• J Med Econ · Sep 2019

    Randomized Controlled Trial Multicenter Study

    Within trial cost-utility analysis of disease management program for patients hospitalized with atrial fibrillation: results from the SAFETY trial.

    • Joshua Byrnes, Jocasta Ball, Lan Gao, Kai ChanYihYd Mary MacKillop Institute for Health Research, Australian Catholic University , Melbourne , Australia., Sanjeewa Kularatna, Simon Stewart, and Paul A Scuffham.
    • a Centre for Applied Health Economics, Griffith University , Brisbane , Australia.
    • J Med Econ. 2019 Sep 1; 22 (9): 945-952.

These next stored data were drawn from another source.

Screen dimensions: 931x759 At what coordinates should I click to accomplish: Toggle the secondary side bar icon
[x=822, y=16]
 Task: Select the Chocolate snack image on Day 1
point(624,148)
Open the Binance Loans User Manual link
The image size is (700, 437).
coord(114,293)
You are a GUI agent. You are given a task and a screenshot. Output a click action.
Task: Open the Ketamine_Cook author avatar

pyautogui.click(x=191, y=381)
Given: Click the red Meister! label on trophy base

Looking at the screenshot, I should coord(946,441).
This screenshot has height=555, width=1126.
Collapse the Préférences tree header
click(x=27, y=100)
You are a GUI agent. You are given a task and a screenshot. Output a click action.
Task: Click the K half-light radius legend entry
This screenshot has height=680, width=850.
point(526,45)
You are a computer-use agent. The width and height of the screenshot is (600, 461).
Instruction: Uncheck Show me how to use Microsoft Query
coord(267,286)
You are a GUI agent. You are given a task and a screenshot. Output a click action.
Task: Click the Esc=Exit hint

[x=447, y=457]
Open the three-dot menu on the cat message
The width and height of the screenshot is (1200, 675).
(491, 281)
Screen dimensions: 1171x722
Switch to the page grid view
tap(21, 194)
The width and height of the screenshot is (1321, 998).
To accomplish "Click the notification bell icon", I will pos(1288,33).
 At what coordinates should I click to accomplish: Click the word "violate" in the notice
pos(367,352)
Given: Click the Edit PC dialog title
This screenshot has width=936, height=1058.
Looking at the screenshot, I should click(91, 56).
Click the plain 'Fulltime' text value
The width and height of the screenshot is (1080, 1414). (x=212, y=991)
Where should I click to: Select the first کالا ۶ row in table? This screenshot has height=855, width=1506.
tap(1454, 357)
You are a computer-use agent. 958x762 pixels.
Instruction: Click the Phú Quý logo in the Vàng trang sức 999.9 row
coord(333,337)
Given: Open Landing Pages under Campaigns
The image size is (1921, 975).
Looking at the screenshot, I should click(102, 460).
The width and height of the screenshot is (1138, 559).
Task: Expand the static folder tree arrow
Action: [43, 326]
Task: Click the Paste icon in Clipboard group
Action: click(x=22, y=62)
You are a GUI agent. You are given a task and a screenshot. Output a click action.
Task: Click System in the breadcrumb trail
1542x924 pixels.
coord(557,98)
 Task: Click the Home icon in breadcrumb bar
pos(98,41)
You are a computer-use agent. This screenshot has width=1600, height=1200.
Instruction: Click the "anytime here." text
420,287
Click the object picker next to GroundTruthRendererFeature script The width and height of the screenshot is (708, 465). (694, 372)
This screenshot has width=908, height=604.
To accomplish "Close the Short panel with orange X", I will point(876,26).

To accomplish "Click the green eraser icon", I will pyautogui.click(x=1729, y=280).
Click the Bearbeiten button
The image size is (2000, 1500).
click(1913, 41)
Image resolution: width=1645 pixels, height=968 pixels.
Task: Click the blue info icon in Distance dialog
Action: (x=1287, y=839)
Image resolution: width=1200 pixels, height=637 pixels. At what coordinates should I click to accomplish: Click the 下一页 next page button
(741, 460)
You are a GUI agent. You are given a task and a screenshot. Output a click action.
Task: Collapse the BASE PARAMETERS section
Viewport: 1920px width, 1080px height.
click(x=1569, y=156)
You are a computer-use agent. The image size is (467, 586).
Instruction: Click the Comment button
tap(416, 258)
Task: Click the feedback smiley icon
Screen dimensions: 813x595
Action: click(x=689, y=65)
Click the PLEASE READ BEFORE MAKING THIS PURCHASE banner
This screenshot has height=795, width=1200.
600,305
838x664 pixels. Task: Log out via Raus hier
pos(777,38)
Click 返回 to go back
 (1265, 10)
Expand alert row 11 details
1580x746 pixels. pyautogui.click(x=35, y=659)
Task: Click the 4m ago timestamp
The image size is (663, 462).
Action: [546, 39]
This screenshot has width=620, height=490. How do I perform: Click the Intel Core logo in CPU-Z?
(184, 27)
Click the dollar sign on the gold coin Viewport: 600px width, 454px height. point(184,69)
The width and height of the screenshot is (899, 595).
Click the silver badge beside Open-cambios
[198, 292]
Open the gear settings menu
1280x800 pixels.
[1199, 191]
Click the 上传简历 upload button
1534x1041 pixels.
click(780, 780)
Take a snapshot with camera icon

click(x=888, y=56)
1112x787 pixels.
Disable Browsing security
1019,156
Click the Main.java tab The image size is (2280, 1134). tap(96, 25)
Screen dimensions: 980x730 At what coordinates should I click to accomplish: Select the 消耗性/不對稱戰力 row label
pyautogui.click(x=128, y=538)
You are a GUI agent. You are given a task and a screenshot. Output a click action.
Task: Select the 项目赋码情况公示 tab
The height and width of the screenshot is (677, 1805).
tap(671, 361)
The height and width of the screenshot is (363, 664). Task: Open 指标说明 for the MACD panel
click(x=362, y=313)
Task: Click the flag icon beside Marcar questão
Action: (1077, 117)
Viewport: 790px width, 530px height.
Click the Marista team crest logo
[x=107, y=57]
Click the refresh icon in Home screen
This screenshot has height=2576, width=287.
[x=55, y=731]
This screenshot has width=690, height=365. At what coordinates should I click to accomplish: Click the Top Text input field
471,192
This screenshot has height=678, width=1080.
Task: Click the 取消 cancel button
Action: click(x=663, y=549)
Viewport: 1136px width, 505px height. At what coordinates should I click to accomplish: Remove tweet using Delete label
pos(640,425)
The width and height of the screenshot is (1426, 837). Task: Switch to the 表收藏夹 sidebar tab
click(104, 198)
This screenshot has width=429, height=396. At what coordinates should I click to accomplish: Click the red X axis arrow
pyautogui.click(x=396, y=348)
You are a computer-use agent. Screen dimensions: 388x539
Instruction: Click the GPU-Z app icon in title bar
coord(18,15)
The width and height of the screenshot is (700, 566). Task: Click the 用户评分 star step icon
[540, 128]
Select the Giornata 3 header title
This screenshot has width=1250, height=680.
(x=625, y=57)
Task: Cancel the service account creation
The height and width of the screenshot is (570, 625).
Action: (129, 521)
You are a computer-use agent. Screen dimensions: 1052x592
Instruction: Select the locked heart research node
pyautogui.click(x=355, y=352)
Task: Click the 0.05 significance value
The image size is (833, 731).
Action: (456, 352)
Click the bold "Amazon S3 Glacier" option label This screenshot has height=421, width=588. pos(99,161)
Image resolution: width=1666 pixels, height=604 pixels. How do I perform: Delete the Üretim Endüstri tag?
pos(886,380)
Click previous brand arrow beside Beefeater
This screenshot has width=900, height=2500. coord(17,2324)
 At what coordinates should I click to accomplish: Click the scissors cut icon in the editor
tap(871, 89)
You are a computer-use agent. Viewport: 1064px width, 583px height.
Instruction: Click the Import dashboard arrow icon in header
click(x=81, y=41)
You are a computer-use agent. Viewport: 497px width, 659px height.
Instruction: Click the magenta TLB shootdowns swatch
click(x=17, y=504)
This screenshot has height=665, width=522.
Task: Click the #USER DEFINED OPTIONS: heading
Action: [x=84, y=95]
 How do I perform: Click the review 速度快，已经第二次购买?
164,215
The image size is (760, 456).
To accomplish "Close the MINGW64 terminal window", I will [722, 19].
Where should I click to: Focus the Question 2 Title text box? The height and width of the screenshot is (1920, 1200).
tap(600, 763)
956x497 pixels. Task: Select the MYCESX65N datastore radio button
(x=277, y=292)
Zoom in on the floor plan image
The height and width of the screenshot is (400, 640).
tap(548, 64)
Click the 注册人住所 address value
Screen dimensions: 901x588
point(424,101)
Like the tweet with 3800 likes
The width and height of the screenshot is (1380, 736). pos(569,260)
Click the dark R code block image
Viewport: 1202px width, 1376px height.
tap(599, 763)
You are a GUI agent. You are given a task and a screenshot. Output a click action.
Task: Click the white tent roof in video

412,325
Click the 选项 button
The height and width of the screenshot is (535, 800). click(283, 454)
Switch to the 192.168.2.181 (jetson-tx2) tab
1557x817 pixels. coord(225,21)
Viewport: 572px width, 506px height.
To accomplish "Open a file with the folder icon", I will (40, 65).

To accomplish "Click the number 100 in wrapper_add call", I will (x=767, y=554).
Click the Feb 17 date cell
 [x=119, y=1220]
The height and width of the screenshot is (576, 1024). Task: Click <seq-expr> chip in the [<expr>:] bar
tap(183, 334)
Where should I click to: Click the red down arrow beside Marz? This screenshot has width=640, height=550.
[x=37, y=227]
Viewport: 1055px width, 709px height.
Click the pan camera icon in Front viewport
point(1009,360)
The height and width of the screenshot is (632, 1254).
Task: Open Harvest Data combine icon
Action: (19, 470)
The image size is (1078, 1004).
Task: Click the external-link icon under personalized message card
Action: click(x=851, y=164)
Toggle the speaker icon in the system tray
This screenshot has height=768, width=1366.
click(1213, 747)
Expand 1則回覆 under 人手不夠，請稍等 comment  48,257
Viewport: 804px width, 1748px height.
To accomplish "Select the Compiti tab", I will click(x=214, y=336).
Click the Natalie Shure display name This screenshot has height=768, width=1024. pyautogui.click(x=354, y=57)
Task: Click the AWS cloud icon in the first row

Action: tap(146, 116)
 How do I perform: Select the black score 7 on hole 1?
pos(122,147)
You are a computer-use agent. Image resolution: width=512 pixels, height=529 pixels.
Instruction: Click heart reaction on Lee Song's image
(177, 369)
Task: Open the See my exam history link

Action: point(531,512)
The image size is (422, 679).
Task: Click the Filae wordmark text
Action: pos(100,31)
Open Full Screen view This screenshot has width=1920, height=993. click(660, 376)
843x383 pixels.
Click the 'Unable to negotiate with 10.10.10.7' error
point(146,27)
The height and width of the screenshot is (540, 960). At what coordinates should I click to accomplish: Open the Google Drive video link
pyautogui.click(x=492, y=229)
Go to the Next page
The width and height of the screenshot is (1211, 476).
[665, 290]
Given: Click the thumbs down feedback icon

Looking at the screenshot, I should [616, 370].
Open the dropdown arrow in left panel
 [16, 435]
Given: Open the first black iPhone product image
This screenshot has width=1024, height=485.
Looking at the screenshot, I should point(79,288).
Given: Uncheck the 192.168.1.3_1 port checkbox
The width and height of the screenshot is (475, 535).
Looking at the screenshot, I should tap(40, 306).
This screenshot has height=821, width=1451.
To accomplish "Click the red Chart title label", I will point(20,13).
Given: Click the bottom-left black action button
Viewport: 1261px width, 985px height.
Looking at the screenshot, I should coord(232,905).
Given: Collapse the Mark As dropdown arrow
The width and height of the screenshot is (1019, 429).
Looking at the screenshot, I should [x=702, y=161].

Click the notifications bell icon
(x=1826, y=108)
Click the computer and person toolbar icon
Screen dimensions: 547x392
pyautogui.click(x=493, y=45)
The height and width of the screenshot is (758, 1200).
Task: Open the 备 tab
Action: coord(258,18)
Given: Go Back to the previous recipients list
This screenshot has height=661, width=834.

    AbstractBackground: The potential impact of disease management to optimize quality of care, health outcomes, and total healthcare costs across a range of cardiac disease states is unknown. Methods: A trial-based cost-utility analysis was conducted alongside a randomized controlled trial of 335 patients with chronic, non-valvular AF (without heart failure; the SAFETY Trial) discharged to home from three tertiary referral hospitals in Australia. A home-based disease management intervention (the SAFETY intervention) that involved community-based AF care including home visits was compared to routine primary healthcare and hospital outpatient follow-up (standard management). Bootstrapped incremental cost-utility ratios were computed based on quality-adjusted life-years (QALYs) and total healthcare costs. Cost-effectiveness acceptability curves were constructed to explore the probability of the SAFETY intervention being cost-effective. Sub-group analyses were performed based on age and sex to determine differential cost-effectiveness. Results: During median follow-up of 1.75 years, the SAFETY intervention was associated with a non-statistically significant increase in QALYs (0.02 per person) and lower total healthcare costs (-$4,375 per person). Although each of these findings were not statistically significant, the SAFETY intervention was found to be dominant (more effective and cost saving) in 58.8% of the bootstrapped iterations and cost-effective (more effective and gains in QALYs achieved at or below $50,000 per QALY gained) in 61.5% of the iterations. Males and those aged less than 78 years achieved greater gains in QALYs and savings in healthcare costs. The estimated value of perfect information in Australia (the monetized value of removing uncertainty in the cost-effectiveness results) was A$51 million, thus demonstrating the high potential gain from further research. Conclusions: Compared with standard management, the SAFETY intervention is potentially a dominant strategy for those with chronic, non-valvular AF. However, there would be substantial value in reducing the uncertainty in these estimates from further research.